### [PROBLEM]
Gather each line containing the string "checkbox" from these entries.

Stored data entries:

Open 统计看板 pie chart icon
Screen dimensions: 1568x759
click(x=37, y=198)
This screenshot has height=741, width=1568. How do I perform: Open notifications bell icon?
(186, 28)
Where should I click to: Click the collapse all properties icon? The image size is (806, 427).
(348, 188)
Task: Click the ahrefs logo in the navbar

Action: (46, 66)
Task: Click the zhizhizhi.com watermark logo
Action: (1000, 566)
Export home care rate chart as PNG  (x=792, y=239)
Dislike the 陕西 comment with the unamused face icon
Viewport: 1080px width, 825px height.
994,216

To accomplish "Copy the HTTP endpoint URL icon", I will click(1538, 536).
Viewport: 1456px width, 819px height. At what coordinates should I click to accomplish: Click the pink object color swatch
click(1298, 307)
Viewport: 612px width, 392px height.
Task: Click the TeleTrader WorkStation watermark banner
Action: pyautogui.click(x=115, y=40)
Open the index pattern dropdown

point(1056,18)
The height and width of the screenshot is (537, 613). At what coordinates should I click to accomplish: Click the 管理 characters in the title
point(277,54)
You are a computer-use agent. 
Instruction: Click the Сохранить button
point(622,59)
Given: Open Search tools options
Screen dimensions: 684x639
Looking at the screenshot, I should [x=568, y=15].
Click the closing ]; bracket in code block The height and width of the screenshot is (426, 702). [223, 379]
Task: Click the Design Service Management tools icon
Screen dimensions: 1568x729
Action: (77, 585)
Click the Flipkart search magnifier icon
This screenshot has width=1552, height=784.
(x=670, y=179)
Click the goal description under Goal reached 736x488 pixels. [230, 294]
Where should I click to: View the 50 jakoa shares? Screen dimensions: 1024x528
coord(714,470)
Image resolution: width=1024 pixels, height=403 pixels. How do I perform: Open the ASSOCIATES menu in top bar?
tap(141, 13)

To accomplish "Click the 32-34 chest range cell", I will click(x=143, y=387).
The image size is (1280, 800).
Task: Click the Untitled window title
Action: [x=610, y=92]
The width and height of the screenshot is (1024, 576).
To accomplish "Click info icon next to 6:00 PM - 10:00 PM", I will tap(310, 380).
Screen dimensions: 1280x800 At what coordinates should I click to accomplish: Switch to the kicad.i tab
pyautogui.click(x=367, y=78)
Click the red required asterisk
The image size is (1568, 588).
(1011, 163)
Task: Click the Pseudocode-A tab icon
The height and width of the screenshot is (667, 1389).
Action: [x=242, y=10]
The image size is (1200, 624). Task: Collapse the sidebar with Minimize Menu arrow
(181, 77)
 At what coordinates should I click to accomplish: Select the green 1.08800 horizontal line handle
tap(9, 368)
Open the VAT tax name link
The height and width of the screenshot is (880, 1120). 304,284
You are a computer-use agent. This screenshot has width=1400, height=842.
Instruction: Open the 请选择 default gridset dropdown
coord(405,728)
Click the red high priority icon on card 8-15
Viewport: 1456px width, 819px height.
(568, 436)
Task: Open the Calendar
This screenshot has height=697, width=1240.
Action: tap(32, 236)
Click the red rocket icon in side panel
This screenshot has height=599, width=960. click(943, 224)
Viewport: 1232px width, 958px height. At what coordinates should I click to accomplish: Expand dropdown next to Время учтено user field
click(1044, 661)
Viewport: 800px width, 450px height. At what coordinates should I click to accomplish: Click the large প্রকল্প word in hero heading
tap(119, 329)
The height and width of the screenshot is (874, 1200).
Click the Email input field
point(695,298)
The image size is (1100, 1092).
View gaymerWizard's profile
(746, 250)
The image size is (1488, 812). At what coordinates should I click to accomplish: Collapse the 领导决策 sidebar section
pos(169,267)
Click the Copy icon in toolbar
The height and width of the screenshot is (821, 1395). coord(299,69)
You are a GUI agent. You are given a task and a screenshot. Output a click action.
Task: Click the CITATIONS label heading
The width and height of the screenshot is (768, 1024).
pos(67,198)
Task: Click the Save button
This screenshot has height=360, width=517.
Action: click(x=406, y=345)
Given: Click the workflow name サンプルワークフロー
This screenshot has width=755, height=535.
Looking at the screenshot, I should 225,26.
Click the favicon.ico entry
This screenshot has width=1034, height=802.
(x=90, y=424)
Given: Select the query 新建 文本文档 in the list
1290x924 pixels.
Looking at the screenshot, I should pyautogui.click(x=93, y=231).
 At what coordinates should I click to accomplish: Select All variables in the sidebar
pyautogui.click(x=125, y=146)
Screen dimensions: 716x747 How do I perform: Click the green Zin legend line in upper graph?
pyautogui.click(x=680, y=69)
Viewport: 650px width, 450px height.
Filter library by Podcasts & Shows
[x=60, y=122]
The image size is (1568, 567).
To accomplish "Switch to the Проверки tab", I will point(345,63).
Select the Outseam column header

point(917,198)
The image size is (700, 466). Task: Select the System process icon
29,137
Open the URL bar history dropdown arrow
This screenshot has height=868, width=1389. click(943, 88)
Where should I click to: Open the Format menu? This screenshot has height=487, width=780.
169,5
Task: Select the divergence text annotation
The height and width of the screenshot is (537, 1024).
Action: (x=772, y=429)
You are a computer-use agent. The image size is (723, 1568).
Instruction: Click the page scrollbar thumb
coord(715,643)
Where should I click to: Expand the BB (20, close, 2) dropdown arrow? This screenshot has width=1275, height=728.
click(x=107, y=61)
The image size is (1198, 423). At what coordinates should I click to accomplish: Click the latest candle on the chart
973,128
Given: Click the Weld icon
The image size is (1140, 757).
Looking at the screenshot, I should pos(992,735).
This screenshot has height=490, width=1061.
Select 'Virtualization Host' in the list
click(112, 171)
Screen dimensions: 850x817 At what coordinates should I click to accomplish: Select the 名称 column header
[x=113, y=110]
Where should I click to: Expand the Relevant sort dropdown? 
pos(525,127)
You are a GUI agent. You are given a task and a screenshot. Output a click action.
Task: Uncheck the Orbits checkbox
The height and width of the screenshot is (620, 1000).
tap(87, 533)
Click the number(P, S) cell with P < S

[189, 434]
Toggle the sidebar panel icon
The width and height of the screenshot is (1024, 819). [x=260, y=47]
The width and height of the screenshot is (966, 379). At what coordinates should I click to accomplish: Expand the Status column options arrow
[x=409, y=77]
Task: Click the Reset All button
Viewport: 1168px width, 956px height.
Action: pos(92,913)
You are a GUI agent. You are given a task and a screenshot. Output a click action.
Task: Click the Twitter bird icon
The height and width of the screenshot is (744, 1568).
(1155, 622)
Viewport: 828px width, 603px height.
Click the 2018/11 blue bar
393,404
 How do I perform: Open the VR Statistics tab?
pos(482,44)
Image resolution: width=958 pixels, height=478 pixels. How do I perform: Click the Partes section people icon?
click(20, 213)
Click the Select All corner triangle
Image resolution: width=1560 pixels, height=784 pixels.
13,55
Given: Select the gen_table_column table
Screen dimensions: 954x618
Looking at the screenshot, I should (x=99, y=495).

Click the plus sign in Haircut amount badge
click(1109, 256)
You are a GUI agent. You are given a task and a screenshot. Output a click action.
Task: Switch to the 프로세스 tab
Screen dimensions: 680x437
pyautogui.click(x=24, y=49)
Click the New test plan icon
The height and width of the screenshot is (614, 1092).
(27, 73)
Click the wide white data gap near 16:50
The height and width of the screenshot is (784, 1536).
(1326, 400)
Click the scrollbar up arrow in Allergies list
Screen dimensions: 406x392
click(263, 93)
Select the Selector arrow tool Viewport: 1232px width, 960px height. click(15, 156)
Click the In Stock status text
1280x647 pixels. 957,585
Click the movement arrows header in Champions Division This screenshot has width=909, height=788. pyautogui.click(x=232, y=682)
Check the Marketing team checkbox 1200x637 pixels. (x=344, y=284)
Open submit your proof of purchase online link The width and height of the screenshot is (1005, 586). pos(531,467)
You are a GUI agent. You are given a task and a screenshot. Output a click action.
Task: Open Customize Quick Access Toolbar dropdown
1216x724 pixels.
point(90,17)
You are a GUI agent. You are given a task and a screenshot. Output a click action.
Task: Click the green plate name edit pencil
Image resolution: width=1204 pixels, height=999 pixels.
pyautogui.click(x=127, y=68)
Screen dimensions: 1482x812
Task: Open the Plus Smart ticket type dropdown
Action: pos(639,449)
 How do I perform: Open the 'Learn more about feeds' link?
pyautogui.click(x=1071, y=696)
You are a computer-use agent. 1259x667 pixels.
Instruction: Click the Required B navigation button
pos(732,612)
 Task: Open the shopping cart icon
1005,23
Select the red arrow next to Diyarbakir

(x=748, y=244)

### [SOLUTION TO THIS PROBLEM]
Task: Uncheck the Orbits checkbox
Check the Marketing team checkbox 1200x637 pixels. (x=344, y=284)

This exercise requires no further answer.